Dr. Shangqian Gao Has Two Papers Got Accepted by Top Conference

For the EMNLP 2024 paper:

Dr. Shangqian Gao of Florida State University has a paper accepted by the 2024 Conference on Empirical Methods in Natural Language Processing (EMNLP), the flagship venue for empirical NLP research. The paper is titled “Unlocking Memorization in Large Language Models with Dynamic Soft Prompting” and was coauthored by researchers from George Mason University, GE Healthcare, the University of Pittsburgh, and the College of William & Mary. Dr. Gao is one of the project leaders for this paper.

Large language models have transformed NLP by achieving breakthrough results in tasks like summarization, question answering, and translation. However, these models also pose significant security risks due to their tendency to memorize sensitive training data, which can lead to privacy breaches and copyright infringements. Theoretically, one would want to examine every possible combination of input prefixes and their corresponding memorized outputs—but the search space grows exponentially with the number of input tokens. Existing methods often rely on constant soft prompts that do not adjust to input variations, thereby missing opportunities to reveal hidden memorization.

To address this challenge, the authors introduced a dynamic soft prompting framework. Instead of relying on a fixed prompt, their method trains a transformer-based generator to produce adaptive, prefix-dependent soft prompts. This design allows the system to more effectively extract memorized data from the target language model. Compared to state-of-the-art approaches, their solution achieves up to a 135.3% relative improvement in discoverable memorization rate for text generation tasks and a 39.8% improvement for code generation tasks. The paper has been presented at EMNLP 2024 in November 2024.

For the NeurIPS 2024 paper:

Dr. Shangqian Gao of Florida State University has coauthored a paper accepted by the 38th Conference on Neural Information Processing Systems (NeurIPS 2024), the premier international conference for machine learning research. The paper is titled “DISP-LLM: Dimension-Independent Structural Pruning for Large Language Models” and was developed in collaboration with colleagues from Samsung Research America. In this work, the primary contribution comes from innovative techniques from Dr. Gao’s group.

Deploying large language models on resource-limited devices is challenging due to their enormous memory and computation requirements.
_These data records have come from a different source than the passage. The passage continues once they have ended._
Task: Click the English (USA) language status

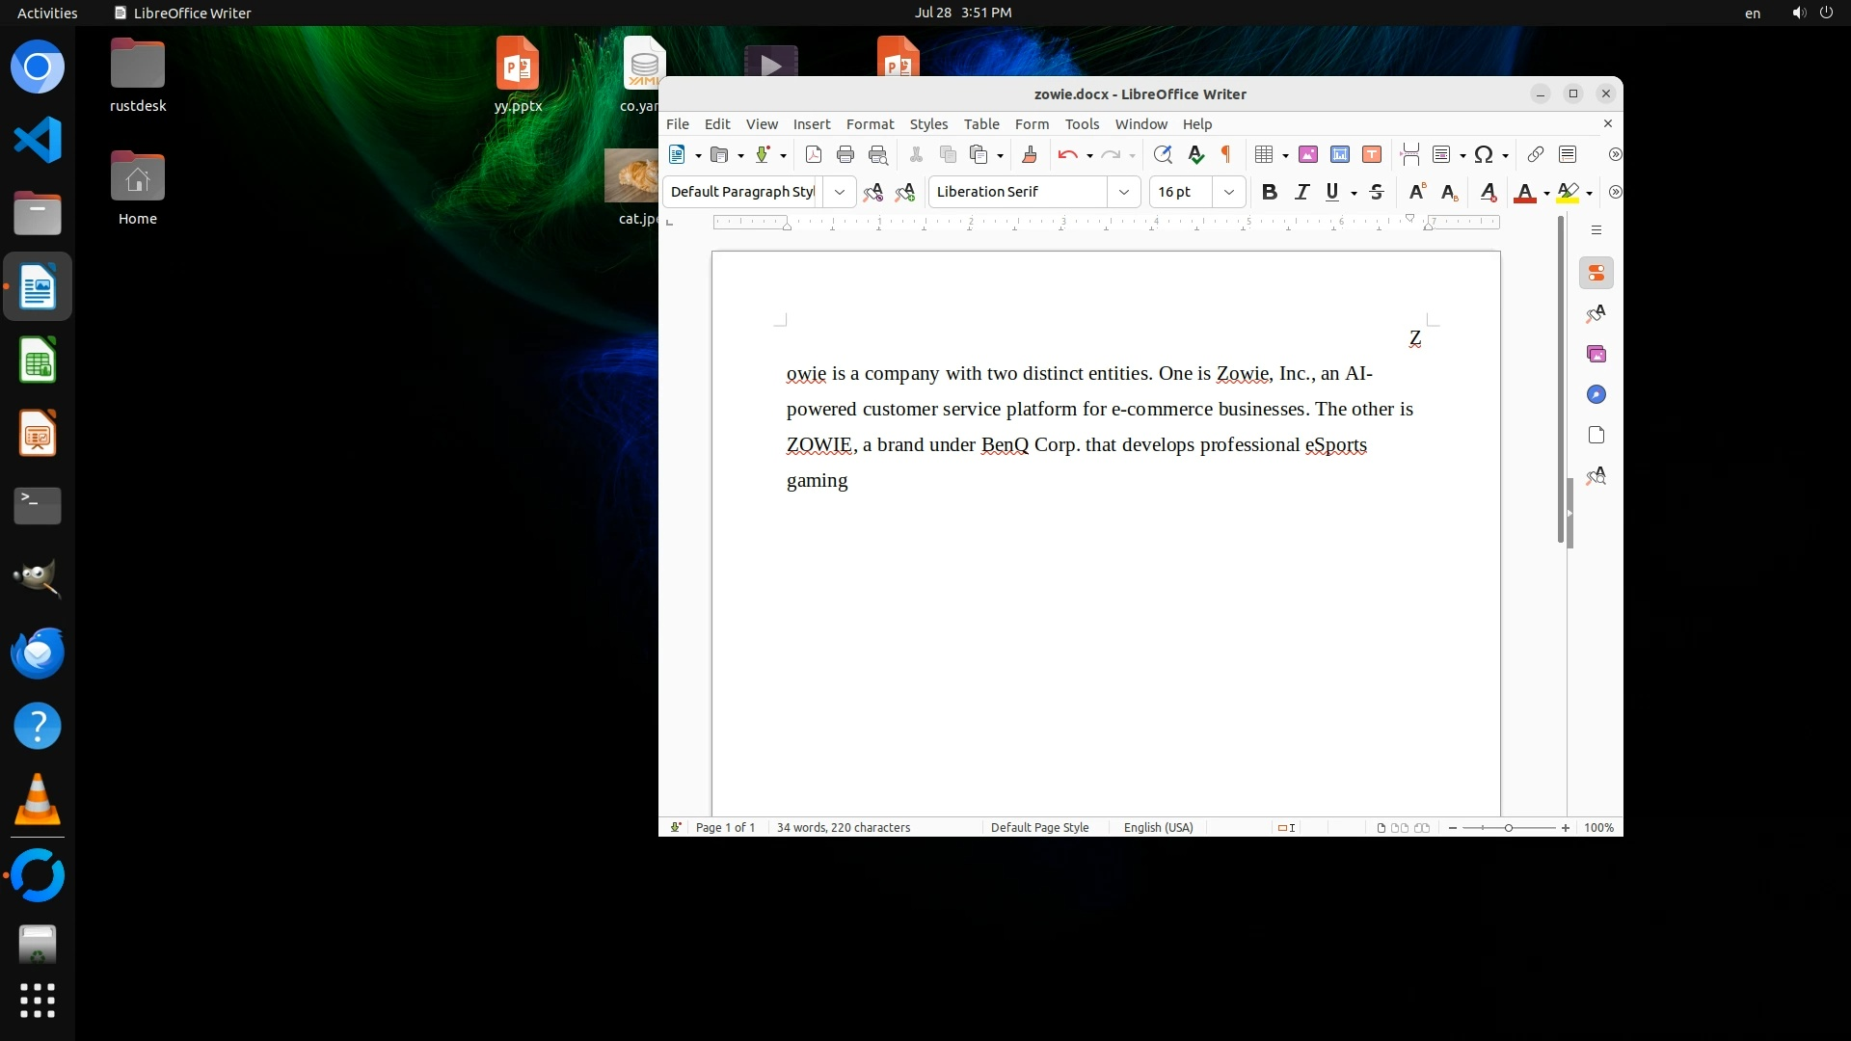Action: coord(1158,828)
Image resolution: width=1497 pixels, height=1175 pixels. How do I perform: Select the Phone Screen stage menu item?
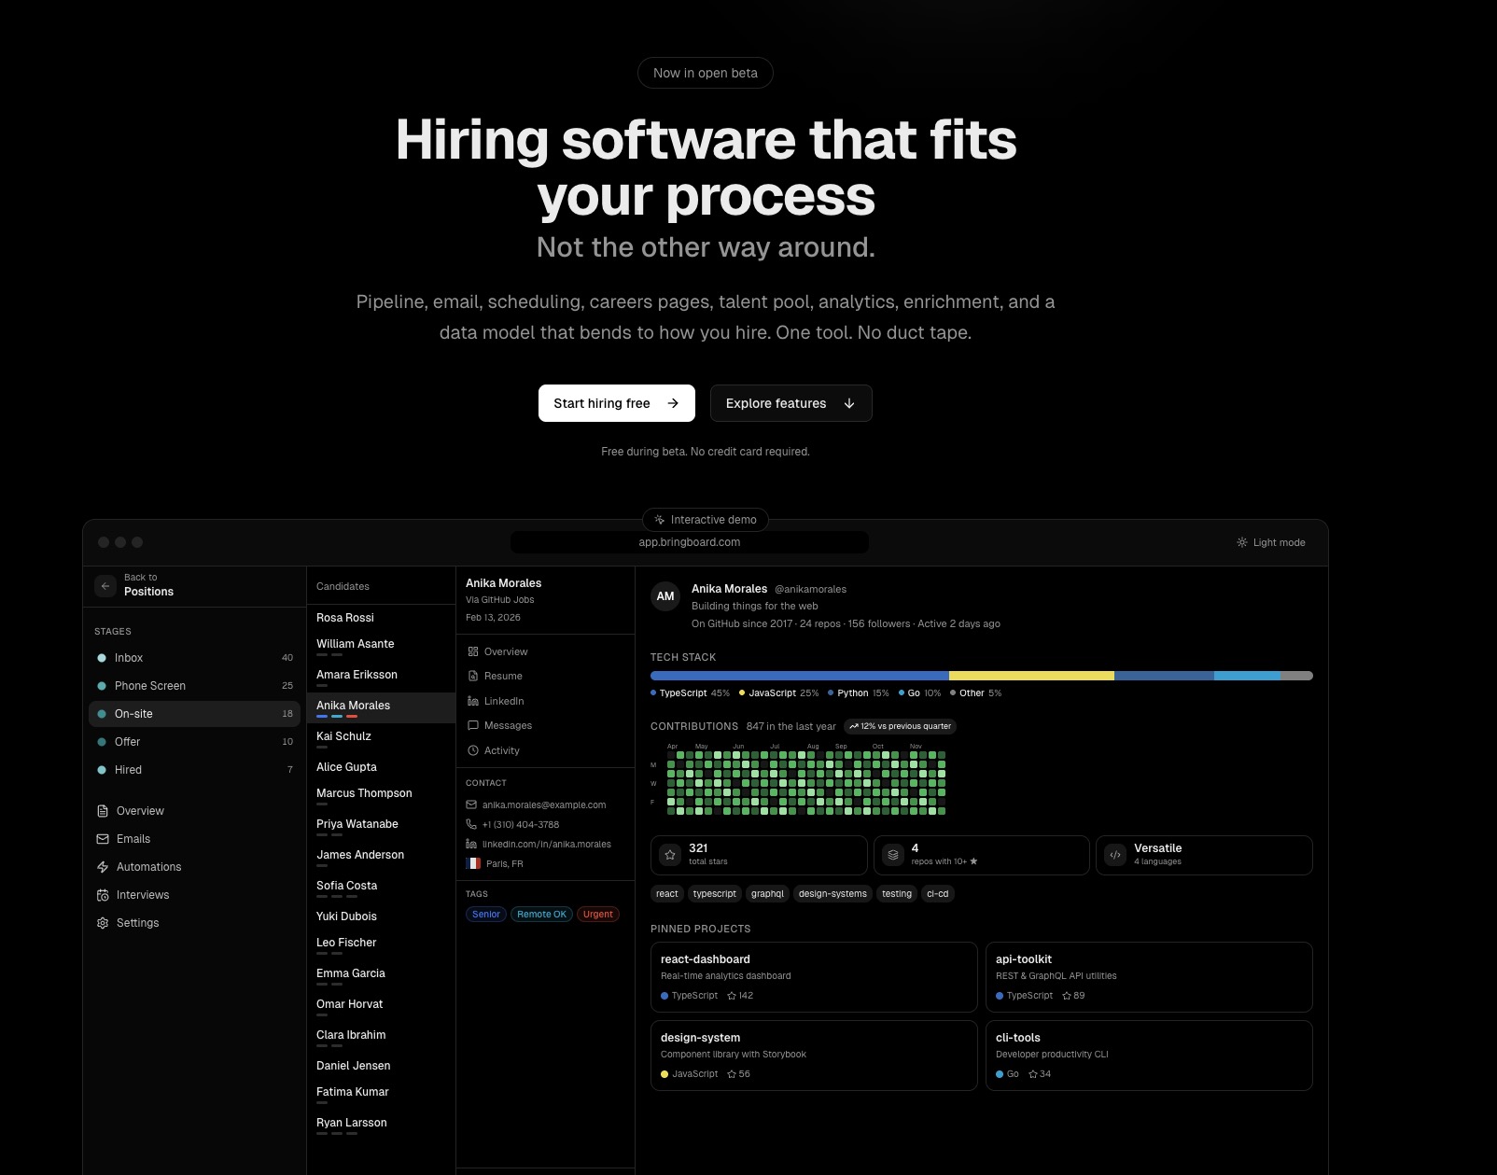[x=149, y=686]
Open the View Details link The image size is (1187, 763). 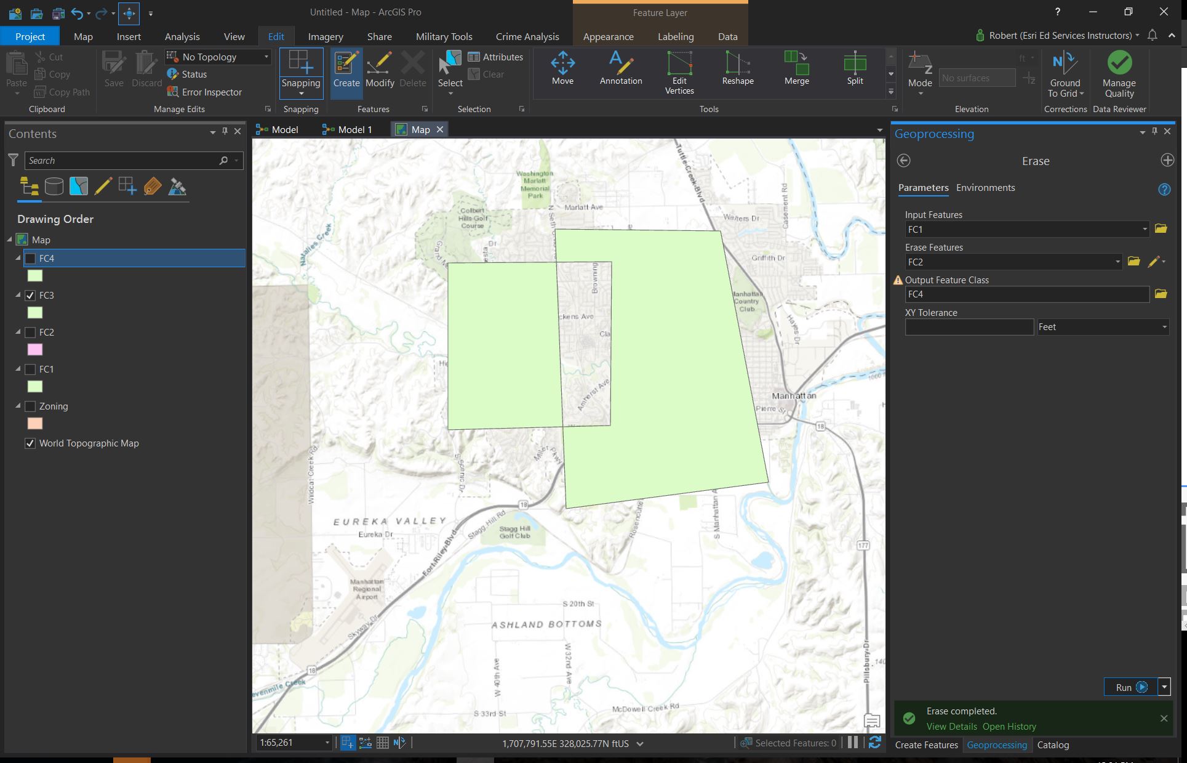[x=951, y=727]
Conventional structural pruning methods enforce a rigid layer-wise dependency—forcing all layers to prune the same feature dimensions—which limits flexibility and overall performance. Instead of following this one-size-fits-all approach, the authors propose DISP-LLM, a novel method that breaks these structural dependencies by applying index-based operations. This allows each layer to independently select its most informative subset of features along the embedding dimension without introducing any extra parameters. As a result, their technique not only preserves accuracy comparable to semi-structural pruning but also improves computational efficiency and adaptability. The paper demonstrates its effectiveness on models including OPT, LLaMA, and Phi. The paper has been presented at NeurIPS 2024 in December 2024.